I managed to source a new reducer today and replaced it without issue. Having some spluttering on the top of the valve when the machine is getting up to temp.

Gonna have a go at putting new olives on the fittings, I have replacement tubing but couldnt figure out how to remove the old tubing and olives from the threaded fittings.

Cheers.


----------



## El carajillo

Overtightening distorts the olive/ pipe, easiest way is disconnect from M/ch, cut off pipe behind the nut and then carefully push /drive out with a drift /punch.


----------



## degsey

Great work going on there. This has got me thinking I'd love to try doing the same but got too many unfinished projects going on at present.

Well done that man.


----------



## TomBurtonArt

Got a little sizzler coming up from the threads of the safety valve, creating a little steam and an annoying noise.

More little tweaks. :-(


----------



## espressotechno

White teflon tape is your friend.....

It's normal for the anti-vac valve to hiss & spit a little, until the steam pressure builds up enough to close it. If it then still leaks steam, a new a/v valve is quite cheap.

###

■ **WHAT THE TASK ASKS**: In the forum thread above, what is said to distort the olive and pipe?

■ **DATA RECORDS**:
###

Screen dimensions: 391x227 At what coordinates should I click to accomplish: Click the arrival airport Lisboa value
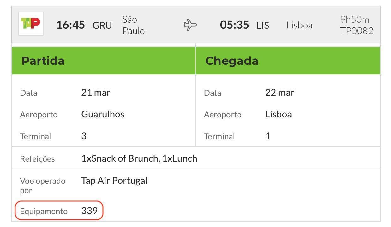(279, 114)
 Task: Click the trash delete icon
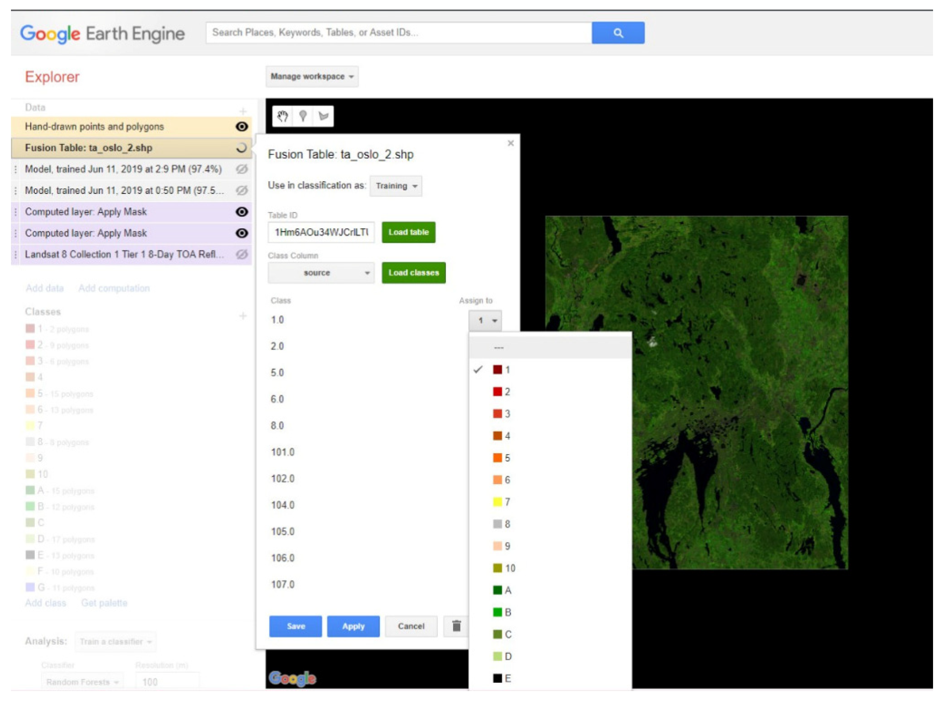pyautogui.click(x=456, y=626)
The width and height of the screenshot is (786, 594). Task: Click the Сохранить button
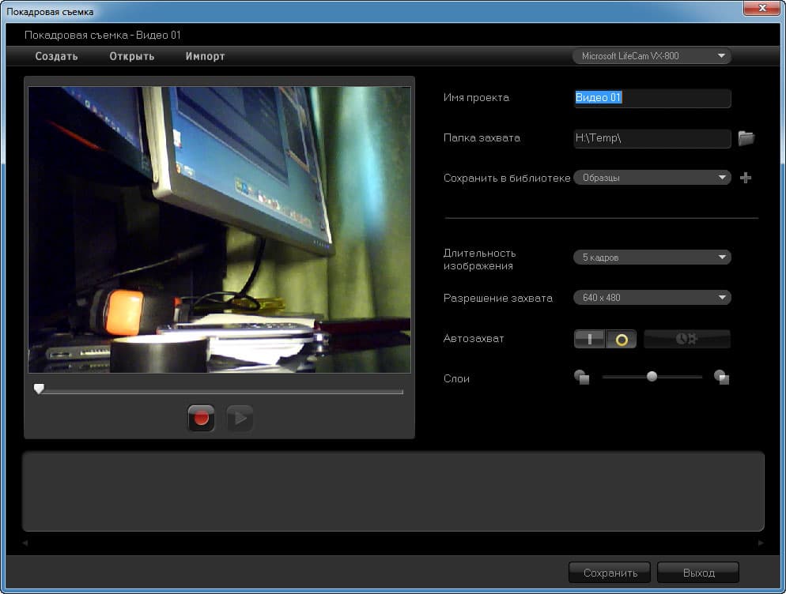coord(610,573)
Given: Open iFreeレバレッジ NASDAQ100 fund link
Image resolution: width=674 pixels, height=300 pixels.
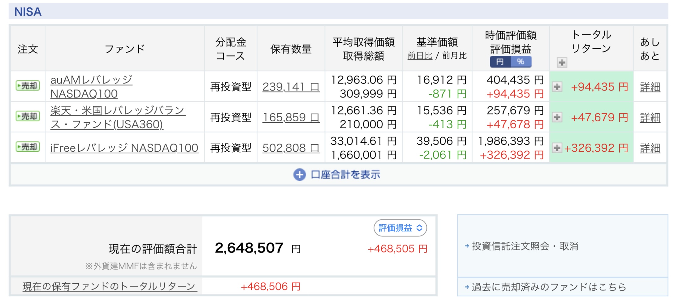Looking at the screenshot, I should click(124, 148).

###

■ **FULL RESPONSE**: Overtightening